KUELLIFE: Who influenced you the most in life, and why?
LORI: I’d have to say my maternal grandmother. It seemed that as soon as school let out for the year, my parents would drop my brothers and I at my grandparents’ house on Long Island. We’d live there for the summer, and eventually my parents would pick us up and take us to our new house in whatever new town my father was stationed in. My grandmother was my rock, my stability, my comfort during all those years of constant change. Plus, she and I were a lot alike in personality, so she really understood me well. I was fortunate in that she lived until I was 53, so I had a lot of time with her, even as an adult.
KUELLIFE: What woman inspires you, and why?
LORI: Michelle Obama is such a powerful role model. I loved her book. She was always driven, goal oriented, and knew where she was headed in life- she even managed to remain her own person as First Lady, which has got to be such a challenge! She has raised her daughters to be two strong women. I have so much respect for her.

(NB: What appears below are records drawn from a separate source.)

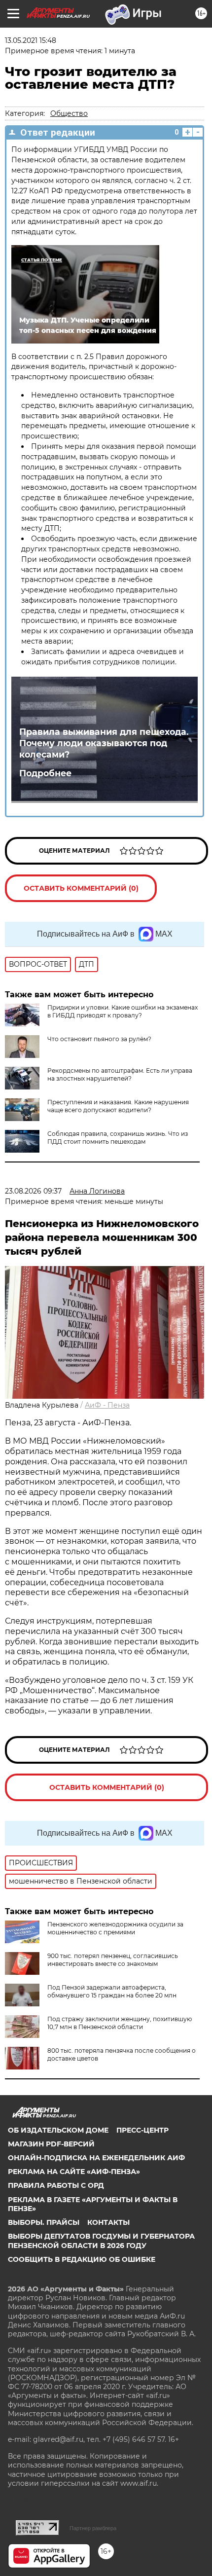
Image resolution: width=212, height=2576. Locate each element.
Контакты (108, 2222)
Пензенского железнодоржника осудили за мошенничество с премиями (115, 1928)
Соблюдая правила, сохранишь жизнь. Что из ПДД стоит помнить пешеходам (117, 1137)
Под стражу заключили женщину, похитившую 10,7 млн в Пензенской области (119, 2023)
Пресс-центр (142, 2130)
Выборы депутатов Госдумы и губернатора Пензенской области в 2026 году (101, 2240)
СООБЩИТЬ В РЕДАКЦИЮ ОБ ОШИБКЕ (81, 2259)
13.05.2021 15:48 (30, 40)
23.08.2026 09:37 (33, 1191)
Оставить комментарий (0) (81, 888)
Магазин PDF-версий (51, 2144)
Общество (69, 113)
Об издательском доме (58, 2130)
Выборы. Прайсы (43, 2222)
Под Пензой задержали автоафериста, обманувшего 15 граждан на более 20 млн (112, 1991)
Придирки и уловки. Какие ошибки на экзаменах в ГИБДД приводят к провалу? (122, 1011)
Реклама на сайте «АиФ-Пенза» (74, 2171)
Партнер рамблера (93, 2528)
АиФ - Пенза (107, 1405)
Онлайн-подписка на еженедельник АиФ (96, 2157)
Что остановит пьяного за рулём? (99, 1039)
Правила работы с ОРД (56, 2185)
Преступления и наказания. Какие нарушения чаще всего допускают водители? (118, 1106)
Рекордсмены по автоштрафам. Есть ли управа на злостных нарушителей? (119, 1074)
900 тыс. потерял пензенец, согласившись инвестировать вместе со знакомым (112, 1959)
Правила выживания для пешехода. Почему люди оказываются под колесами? (104, 743)
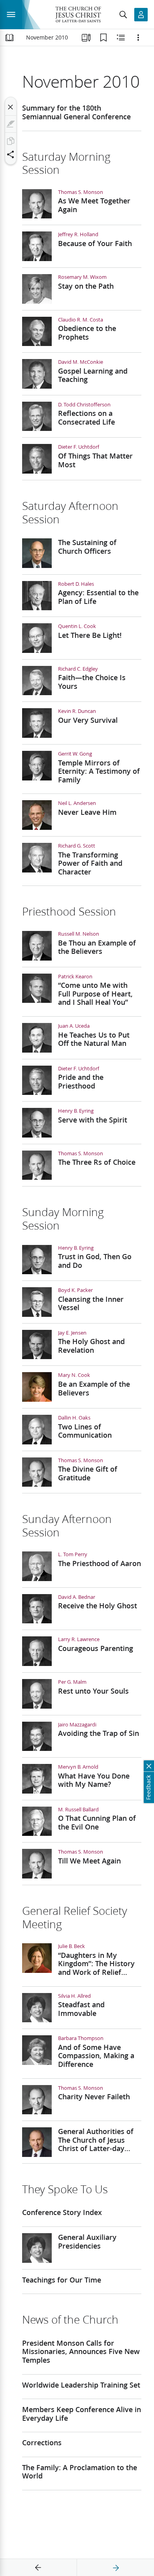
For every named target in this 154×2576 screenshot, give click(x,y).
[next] (115, 2567)
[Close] (11, 107)
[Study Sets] (86, 37)
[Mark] (11, 124)
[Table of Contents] (9, 37)
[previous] (38, 2567)
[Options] (138, 37)
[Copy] (11, 141)
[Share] (11, 154)
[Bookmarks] (103, 37)
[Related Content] (121, 37)
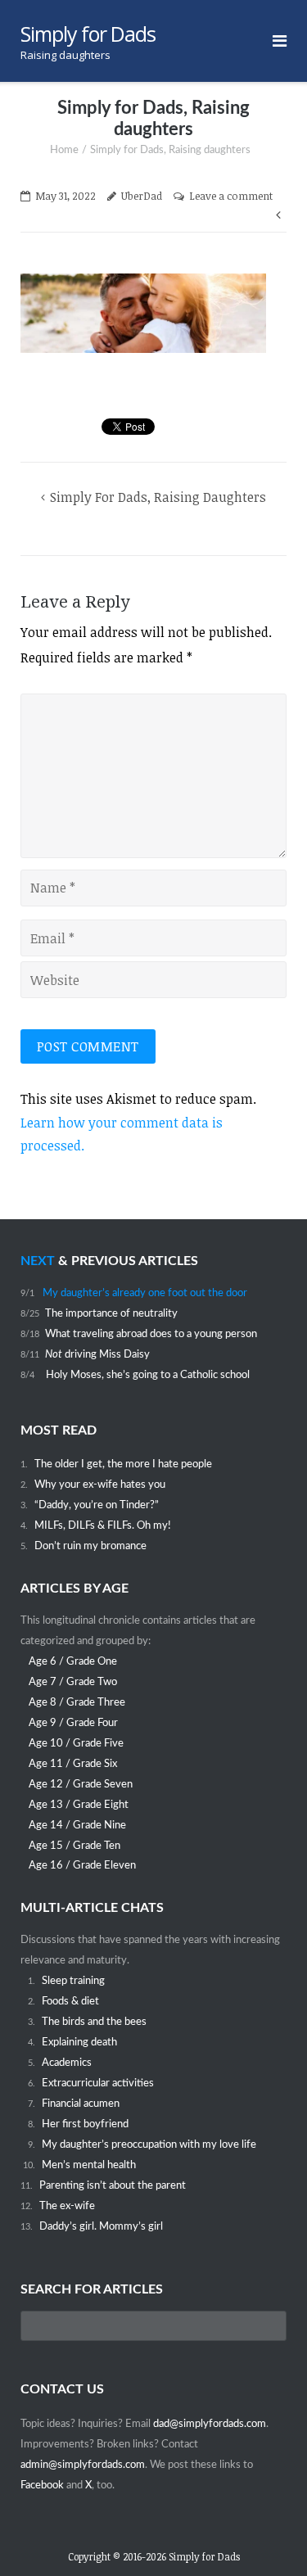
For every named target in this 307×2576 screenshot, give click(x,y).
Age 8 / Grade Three (77, 1702)
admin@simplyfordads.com (82, 2464)
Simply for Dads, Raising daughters (158, 497)
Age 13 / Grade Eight (79, 1804)
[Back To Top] (266, 2536)
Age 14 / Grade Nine (77, 1825)
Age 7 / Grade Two (73, 1682)
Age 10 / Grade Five (76, 1743)
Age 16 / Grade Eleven (82, 1865)
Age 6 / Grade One (73, 1661)
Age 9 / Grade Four (73, 1723)
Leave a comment (231, 195)
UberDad (141, 195)
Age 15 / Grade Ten (74, 1845)
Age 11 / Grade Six (73, 1763)
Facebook (43, 2485)
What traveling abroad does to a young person (151, 1334)
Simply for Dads (204, 2556)
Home (64, 150)
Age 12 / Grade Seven (81, 1784)
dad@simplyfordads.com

KUELLIFE: Are you a grown-up?
LORI: I do feel like a grown-up. Motherhood took care of that – don’t poke the Mama Bear. Sometimes I wish I felt more childlike and free spirited. I can be very silly at times, but for the most part, yep, I’m a grown-up.
KUELLIFE: What do you do for self-care?
LORI: #1 is sleep. Sleep is sacred to me. It was a shock when menopause hit, and my worst symptom was constant insomnia. If it weren’t for the sleep deprivation you get with newborns, I think I would have had ten babies.
#2 is meditation. I’ve worked at this off and on for years, but have become far more consistent in the last year or so. Now my day is not complete without at least a short practice
#3 I have friends that I spend time with and don’t include my husband. Sure, we share a bunch of friends, too, but I think it’s important to have some people that are just *my* people and not *ours*. I work at home and the kids are grown, so I have searched hard to create my tribe that is separate from him: people who know me just as me, not as half a couple or someone’s mom.
KUELLIFE: And last but definitely NOT least: What are the top three things on your bucket list?
LORI: #1 Visit all 50 states. My goal was to do all 50 by age 50, but that didn’t happen. I still plan to see them all, as I just have 6 left – Alaska, Idaho, Montana, North and South Dakota, and Minnesota. It will be an epic road trip – anyone want to join me?
#2 Live abroad. I’ve lived all over the US, and I have done some travel abroad. I love immersing myself in different cultures, and I would like to try it for longer than just a vacation.
#3 Write a book. Since I was a little girl, this has been a goal.